Duke Energy trucks start to roll out Tuesday morning, North Carolina-bound, to help restore power along the East Coast in the aftermath of Hurricane Florence once it’s deemed safe. Around 40 volunteers from around Indiana, including Shelby County, left to help.

By ROSS FLINT - rflint@shelbynews.com

Around 40 men rolled out of the Duke Energy office Tuesday morning, one truck after the other, headed for Interstate 74.

The group of Duke employees from around Indiana volunteered to head toward the East Coast to restore power once it’s safe from any destruction left behind by Hurricane Florence.

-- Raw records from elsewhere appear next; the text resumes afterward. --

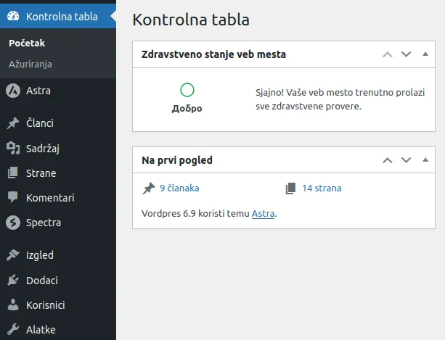This screenshot has width=445, height=340.
Task: Move Na prvi pogled panel down
Action: tap(406, 160)
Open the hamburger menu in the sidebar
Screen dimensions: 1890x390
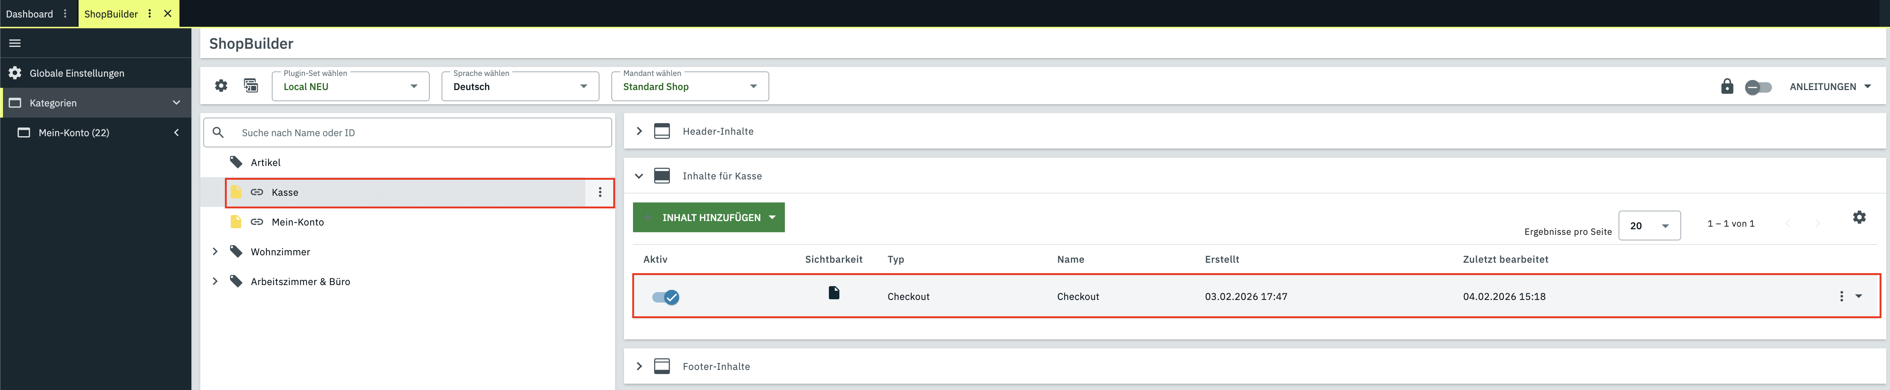pyautogui.click(x=15, y=43)
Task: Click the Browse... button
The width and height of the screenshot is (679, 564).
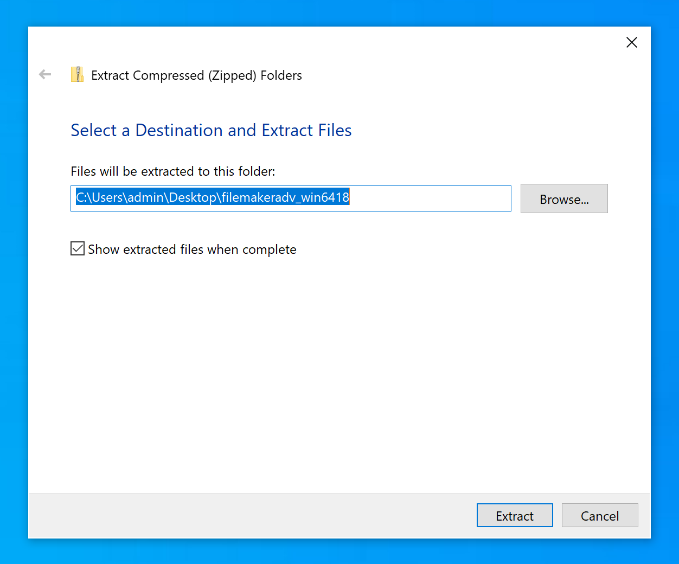Action: pyautogui.click(x=563, y=199)
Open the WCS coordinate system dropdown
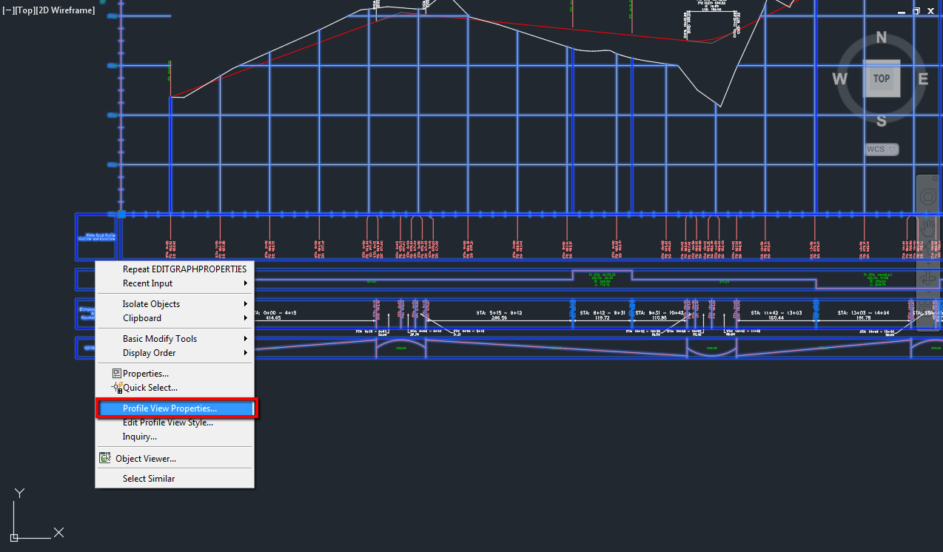The width and height of the screenshot is (943, 552). pyautogui.click(x=881, y=149)
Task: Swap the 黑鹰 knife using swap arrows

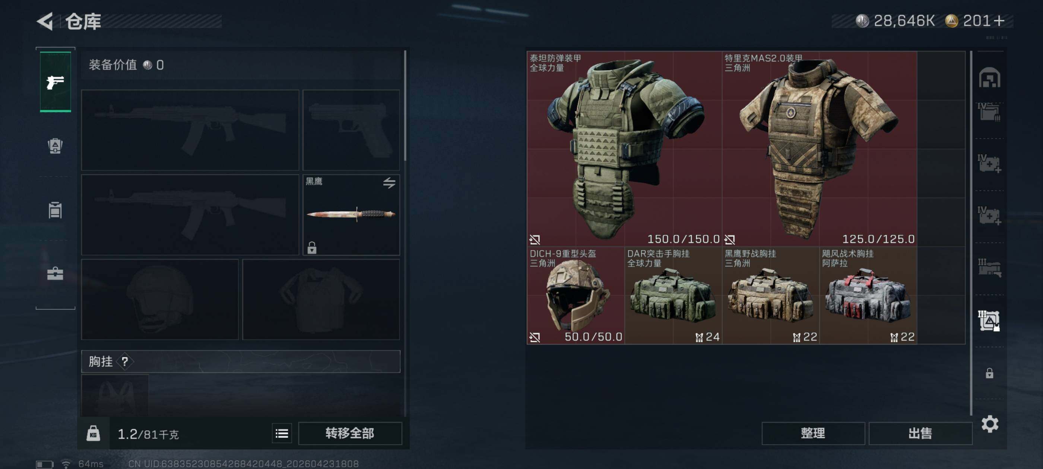Action: 389,183
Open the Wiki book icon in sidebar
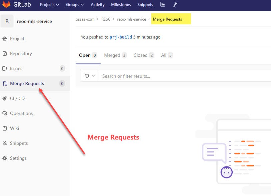271x196 pixels. (5, 128)
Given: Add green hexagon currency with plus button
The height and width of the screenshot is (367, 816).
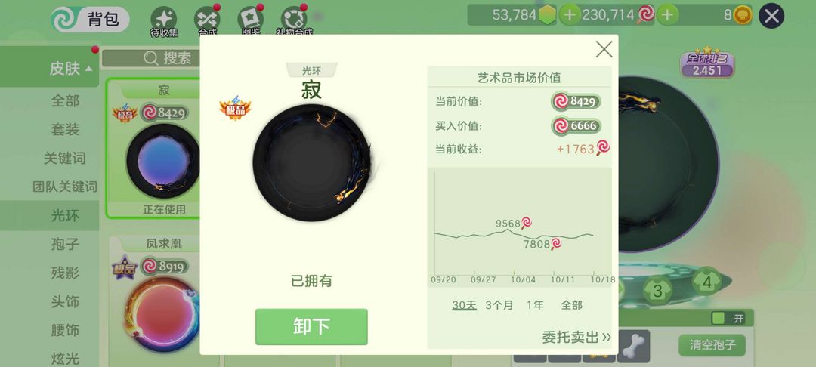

Lew Middleton, a spokesman for Duke, said before trucks started to roll out that the crews would stay overnight in Asheville, N.C. before receiving instructions on where to go today. The volunteers were instructed to pack for two weeks, although their stay could be longer depending on the severity of the destruction.

“We may not get a warm bed every night, we may not get a warm meal every meal but we’re going to make sure we have a place to lay down every day and we’re going to make sure we eat something every day,” Jackie Hernandez told the crew during a final meeting. “We’ll deal with that when we get there.”

He said they were facing a minimum 10-hour drive and instructed drivers to go in groups in 15-20 minute increments to make it easier when the time came to refill their gas tanks.

Hernandez said the crews face up to 16-hour days restoring power. But before any work can begin, damage assessors must inspect the area to assure that volunteers can safely work, Middleton said.

Supervisor Rick Smith has been on trips to previous disasters including Hurricanes Katrina and Rita. He didn’t go this time, but said the crews will need to stay focused.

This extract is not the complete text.